### [Action item]
For every line of the records below that holds "from", add one. Give only the final total.
-=-=-
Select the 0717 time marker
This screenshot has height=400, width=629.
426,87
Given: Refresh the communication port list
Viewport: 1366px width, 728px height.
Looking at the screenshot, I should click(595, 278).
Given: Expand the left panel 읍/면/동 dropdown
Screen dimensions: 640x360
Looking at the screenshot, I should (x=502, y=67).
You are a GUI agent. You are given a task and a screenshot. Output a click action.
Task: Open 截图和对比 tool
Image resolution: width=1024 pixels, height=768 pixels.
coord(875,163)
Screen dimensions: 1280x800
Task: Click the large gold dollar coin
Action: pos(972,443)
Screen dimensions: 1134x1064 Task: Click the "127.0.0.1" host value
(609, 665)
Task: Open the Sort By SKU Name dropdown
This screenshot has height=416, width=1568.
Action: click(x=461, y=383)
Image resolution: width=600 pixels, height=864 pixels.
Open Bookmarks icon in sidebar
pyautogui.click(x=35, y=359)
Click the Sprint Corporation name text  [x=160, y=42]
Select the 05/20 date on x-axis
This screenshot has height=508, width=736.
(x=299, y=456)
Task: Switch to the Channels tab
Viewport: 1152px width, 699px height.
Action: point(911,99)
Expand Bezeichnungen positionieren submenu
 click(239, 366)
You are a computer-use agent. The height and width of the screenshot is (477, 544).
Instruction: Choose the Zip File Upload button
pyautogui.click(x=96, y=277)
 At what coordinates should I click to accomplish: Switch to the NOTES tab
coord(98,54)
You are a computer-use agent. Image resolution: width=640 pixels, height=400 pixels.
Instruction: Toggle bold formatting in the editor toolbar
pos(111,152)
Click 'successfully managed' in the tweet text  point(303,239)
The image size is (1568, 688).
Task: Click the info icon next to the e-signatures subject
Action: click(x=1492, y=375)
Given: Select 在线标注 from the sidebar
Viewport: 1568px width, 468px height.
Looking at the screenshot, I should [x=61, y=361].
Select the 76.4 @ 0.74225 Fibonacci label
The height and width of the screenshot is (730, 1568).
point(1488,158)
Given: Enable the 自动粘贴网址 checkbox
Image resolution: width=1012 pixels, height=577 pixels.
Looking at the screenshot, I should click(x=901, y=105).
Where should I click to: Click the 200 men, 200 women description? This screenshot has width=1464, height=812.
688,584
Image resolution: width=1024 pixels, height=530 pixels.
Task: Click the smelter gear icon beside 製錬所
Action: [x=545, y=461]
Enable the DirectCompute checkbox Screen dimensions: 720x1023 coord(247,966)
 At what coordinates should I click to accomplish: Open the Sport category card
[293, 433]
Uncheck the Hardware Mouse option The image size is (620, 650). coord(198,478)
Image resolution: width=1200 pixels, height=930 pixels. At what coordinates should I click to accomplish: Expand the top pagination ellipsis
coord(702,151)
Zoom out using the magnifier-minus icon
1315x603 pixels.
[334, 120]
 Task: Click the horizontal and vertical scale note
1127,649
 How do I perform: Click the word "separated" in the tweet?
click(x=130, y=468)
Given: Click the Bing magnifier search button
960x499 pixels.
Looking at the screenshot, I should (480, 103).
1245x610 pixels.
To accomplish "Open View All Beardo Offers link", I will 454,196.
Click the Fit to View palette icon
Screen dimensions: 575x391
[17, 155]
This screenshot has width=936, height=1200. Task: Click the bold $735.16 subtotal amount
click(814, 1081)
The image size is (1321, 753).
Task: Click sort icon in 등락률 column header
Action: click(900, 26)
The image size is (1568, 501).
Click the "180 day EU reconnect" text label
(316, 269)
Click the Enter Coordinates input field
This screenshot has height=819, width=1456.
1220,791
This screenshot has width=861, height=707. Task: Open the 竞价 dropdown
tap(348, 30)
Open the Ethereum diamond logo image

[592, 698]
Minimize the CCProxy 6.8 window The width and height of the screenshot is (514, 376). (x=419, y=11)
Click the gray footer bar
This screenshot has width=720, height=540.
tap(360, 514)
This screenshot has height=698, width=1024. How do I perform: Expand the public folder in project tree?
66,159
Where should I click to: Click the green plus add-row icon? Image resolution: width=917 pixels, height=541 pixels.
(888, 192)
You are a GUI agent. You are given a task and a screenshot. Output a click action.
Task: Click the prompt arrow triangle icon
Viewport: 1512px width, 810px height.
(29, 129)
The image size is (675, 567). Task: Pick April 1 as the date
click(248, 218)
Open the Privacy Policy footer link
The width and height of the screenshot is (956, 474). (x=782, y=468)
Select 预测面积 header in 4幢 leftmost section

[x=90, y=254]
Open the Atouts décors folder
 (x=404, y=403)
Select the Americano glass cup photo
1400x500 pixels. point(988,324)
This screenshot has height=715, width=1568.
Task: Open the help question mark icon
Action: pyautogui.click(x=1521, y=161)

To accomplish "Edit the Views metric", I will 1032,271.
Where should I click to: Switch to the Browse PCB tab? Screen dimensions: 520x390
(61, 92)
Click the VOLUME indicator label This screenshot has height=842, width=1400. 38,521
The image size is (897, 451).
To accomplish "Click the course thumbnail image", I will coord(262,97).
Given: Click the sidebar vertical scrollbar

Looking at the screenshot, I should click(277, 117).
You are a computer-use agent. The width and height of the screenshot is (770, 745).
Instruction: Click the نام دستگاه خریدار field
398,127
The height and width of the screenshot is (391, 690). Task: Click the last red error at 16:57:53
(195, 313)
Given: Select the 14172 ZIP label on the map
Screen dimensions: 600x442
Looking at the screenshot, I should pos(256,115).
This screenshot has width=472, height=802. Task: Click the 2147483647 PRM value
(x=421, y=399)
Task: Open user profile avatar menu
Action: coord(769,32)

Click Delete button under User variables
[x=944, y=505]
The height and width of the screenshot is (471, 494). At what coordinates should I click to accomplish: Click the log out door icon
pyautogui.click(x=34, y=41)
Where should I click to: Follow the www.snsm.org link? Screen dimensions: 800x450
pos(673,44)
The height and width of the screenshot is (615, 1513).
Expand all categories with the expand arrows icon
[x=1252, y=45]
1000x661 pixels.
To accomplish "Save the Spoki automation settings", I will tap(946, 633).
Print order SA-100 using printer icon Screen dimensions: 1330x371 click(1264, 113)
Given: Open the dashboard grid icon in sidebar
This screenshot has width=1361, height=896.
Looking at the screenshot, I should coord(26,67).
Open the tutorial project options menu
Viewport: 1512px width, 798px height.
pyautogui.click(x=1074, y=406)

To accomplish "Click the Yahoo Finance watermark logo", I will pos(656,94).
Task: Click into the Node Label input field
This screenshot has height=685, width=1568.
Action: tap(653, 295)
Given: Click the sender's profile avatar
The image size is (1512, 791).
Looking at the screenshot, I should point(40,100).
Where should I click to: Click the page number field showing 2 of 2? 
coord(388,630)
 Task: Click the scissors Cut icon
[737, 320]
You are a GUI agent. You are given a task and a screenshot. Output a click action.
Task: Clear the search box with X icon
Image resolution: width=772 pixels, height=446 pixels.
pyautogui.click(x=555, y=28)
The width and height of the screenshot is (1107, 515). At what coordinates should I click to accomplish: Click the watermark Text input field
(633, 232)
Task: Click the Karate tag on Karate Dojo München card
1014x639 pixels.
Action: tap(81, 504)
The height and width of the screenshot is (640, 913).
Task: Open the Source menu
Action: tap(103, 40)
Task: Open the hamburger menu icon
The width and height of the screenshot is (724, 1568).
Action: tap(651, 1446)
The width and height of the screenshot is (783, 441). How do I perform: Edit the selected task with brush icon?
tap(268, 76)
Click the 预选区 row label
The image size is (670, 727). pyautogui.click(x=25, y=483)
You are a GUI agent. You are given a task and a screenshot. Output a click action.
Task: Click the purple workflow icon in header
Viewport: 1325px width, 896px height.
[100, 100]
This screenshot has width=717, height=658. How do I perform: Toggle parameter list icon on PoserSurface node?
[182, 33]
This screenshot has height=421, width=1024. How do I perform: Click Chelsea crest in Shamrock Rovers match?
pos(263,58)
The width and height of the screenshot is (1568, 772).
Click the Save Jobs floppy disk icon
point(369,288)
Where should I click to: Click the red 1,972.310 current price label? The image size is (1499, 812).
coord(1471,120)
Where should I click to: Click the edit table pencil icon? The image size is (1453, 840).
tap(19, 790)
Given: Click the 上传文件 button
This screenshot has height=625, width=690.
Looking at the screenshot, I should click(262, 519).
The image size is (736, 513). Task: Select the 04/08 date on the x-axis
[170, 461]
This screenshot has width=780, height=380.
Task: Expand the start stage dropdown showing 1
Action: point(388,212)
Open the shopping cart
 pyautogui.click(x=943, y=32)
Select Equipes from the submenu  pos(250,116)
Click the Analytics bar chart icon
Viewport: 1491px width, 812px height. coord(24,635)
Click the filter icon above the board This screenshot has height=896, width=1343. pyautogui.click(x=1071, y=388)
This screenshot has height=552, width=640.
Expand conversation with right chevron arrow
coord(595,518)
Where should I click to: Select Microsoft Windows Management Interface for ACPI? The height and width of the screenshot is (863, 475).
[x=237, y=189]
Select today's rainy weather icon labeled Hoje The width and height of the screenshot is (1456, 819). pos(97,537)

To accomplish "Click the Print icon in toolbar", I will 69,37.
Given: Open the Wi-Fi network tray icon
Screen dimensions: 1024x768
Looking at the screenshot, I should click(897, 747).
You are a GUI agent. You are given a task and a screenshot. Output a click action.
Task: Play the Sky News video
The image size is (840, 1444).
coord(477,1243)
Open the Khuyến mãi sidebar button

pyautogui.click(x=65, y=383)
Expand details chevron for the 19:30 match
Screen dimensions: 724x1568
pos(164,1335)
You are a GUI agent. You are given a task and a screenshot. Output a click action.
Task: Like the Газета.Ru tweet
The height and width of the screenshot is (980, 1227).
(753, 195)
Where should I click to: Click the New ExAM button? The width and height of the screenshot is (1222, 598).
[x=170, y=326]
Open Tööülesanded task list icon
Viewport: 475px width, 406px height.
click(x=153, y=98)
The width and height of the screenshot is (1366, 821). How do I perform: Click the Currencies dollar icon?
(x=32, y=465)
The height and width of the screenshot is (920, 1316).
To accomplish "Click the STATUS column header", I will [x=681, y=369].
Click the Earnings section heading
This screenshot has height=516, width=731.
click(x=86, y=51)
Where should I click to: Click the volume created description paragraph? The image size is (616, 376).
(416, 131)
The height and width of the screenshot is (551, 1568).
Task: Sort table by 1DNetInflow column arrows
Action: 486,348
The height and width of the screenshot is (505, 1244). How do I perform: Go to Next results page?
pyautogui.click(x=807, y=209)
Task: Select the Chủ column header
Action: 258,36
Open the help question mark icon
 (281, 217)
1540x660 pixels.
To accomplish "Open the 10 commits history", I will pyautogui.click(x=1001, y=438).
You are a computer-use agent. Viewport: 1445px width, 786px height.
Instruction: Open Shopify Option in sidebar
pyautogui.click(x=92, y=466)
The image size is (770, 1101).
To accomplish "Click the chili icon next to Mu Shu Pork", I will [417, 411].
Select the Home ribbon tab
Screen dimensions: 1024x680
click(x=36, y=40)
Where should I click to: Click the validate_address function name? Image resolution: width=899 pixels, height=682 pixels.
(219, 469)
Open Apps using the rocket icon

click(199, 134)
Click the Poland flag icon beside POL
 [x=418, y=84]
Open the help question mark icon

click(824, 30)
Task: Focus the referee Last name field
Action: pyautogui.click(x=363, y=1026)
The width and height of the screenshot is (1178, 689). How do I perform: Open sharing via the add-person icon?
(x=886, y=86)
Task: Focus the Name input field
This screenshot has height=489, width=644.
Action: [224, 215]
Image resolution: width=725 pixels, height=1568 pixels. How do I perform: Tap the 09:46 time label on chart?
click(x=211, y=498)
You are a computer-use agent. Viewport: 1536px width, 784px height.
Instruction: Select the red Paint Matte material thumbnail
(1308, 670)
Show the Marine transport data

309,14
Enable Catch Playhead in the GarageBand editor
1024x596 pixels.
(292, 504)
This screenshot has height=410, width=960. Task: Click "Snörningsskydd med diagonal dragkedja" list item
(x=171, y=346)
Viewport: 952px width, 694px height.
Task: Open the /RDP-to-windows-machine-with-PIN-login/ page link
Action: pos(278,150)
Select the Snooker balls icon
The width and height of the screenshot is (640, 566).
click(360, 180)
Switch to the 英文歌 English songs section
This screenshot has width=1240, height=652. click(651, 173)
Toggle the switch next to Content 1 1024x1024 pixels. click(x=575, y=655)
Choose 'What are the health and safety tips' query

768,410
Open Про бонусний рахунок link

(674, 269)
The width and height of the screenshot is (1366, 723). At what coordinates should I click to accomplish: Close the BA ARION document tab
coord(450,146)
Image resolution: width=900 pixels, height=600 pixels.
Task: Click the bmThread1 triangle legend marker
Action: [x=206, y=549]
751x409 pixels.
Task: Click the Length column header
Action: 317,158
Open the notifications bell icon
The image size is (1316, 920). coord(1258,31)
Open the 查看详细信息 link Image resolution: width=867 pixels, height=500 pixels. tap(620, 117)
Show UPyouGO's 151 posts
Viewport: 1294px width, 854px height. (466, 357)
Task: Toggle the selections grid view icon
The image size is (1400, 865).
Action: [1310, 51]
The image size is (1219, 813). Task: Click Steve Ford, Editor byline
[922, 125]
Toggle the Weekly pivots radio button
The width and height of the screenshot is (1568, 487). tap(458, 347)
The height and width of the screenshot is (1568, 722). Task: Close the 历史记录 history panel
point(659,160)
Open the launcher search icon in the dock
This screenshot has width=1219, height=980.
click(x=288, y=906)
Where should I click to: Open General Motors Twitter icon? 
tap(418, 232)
-=-=-
### [The answer]
2